*EXERCISE DIRECTIONS*
Exactly the lines from the start of the data below through the line containing "The height and width of the screenshot is (819, 1456)." must be returned, and no others.

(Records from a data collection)
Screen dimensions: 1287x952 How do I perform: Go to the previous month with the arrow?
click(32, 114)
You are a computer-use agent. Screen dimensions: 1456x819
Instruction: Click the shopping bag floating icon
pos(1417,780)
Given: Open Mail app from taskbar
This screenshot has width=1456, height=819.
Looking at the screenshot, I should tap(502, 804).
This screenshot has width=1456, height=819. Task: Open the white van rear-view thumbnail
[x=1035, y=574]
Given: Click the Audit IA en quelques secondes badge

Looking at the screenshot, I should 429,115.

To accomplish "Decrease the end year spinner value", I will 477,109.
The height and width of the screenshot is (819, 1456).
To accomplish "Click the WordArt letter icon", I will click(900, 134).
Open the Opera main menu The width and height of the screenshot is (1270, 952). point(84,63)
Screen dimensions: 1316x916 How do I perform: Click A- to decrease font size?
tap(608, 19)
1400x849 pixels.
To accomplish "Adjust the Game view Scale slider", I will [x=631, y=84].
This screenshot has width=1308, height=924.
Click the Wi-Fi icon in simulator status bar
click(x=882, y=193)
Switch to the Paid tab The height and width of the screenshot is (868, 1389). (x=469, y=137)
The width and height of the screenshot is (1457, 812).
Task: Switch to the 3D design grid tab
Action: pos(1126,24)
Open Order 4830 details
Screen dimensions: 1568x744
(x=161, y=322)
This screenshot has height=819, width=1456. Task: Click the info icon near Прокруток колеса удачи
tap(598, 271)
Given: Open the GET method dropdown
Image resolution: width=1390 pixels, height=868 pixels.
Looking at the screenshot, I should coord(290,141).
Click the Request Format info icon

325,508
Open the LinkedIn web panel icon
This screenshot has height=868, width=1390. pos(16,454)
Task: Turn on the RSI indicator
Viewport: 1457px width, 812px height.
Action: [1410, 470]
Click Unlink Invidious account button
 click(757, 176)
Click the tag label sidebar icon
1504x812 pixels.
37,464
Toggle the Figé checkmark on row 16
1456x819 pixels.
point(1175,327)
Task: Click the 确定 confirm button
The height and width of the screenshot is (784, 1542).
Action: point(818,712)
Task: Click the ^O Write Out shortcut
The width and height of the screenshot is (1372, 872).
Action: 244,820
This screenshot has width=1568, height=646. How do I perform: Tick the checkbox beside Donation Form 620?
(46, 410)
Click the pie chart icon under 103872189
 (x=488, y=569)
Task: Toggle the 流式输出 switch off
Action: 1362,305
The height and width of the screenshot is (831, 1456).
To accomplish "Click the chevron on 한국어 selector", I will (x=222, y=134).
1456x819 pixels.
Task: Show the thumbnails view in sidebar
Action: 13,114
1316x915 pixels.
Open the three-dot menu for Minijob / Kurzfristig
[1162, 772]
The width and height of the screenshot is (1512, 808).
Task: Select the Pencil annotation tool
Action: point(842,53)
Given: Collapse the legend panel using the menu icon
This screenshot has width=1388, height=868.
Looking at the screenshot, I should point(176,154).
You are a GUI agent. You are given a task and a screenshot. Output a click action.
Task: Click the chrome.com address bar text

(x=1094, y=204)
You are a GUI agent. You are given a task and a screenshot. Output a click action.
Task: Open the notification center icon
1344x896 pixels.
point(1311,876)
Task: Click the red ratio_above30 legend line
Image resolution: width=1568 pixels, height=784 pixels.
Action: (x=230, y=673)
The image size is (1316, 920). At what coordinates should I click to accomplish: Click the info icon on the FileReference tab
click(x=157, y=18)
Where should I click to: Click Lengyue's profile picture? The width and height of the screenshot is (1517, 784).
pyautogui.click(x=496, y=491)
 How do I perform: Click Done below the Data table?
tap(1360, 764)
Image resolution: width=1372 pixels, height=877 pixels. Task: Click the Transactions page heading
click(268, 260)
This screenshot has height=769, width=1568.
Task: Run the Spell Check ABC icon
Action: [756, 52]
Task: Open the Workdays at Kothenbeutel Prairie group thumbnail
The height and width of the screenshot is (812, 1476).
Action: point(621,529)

*ANSWER SPACE*
Screen dimensions: 1287x952 How do I perform: Go to the previous month with the arrow?
click(32, 114)
You are a computer-use agent. Screen dimensions: 1456x819
Instruction: Click the shopping bag floating icon
pos(1417,780)
Given: Open Mail app from taskbar
This screenshot has width=1456, height=819.
Looking at the screenshot, I should tap(502, 804).
This screenshot has width=1456, height=819. Task: Open the white van rear-view thumbnail
[x=1035, y=574]
Given: Click the Audit IA en quelques secondes badge

Looking at the screenshot, I should 429,115.

To accomplish "Decrease the end year spinner value", I will 477,109.
The height and width of the screenshot is (819, 1456).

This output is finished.